Overview
Rómulo Macció (1931 – 11 March 2016) was an Argentine painter best known for his central role in the Neo‑figurative movement that emerged in Buenos Aires in the late 1950s and early 1960s. Born in Buenos Aires, he became associated with a generation of artists who rejected both academic tradition and pure abstraction, advocating instead for a renewed engagement with the human figure and contemporary urban experience.
Early life and influences
Details of Macció's early training are limited in general accounts, but his formation took place in the cultural milieu of mid‑century Argentina, where debates about modernism, popular culture and politics shaped artistic choices. He reacted against what he called the prevailing sentimental or decorative tendencies in portraiture and landscape painting, a criticism famously encapsulated in his phrase "pink chocolate," which signaled a desire for a more visceral and immediate art.

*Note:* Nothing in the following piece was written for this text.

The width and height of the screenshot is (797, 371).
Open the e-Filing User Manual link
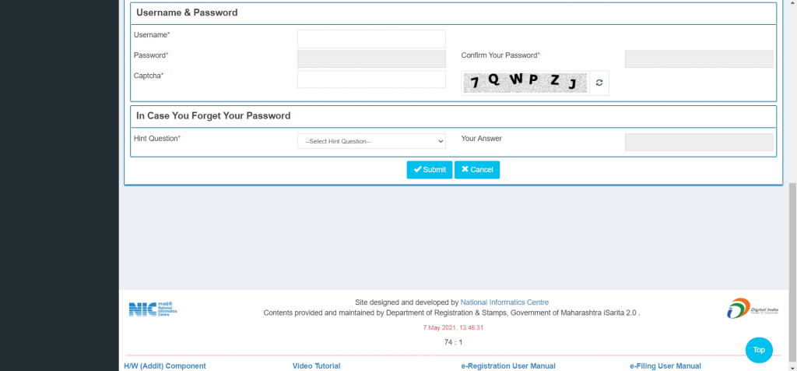[665, 366]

Neo‑figuration and Otra Figuración
In the early 1960s Macció became identified with Neo‑figuration, a broad tendency across Latin America that reintroduced the human figure in a raw, expressive manner to address social and psychological realities. He is often linked with the Argentine group Otra Figuración, which included several contemporaries who explored similar aims. That moment brought together artists who used figuration to respond to rapid social change, mass media imagery and political tensions.
Style and technique
Macció's paintings are marked by energetic brushwork, strong contrasts, and an often confrontational use of color and form. He combined figurative elements with graphic and sometimes pop‑influenced motifs, producing works that emphasize expression over likeness. Faces and bodies in his canvases are frequently treated as sites of emotional intensity, irony or social unease rather than as portraits in the traditional sense.
Recognition and exhibitions
During his career Macció received early recognition in Argentina, including the De Ridder Prize in 1959 and the Torcuato di Tella Institute International Prize in 1962, awards tied to institutions central to the country’s cultural life at the time. He exhibited nationally and internationally and participated in the vibrant cultural networks that circulated ideas between Latin America and Europe in the 1960s and afterward.
Legacy and later life
Macció helped shift Argentine painting away from an exclusive focus on geometric or non‑objective abstraction toward works that engaged directly with human presence and contemporary subjects. His influence can be seen in subsequent generations of Latin American painters who blend expressive gesture with social commentary. He continued to work and show his art over many decades and died in Buenos Aires on 11 March 2016, at the age of 84.
Notable points
- Awarded: De Ridder Prize (1959) and Torcuato di Tella Institute International Prize (1962).
- Movement: Prominent participant in Neo‑figuration and linked to Otra Figuración in Argentina.
- Artistic aim: To replace polished academic modes with more immediate, urban and psychologically charged images.
- Enduring significance: Regarded as a key figure in the reappearance of the figure in Latin American art of the 1960s and its aftermath.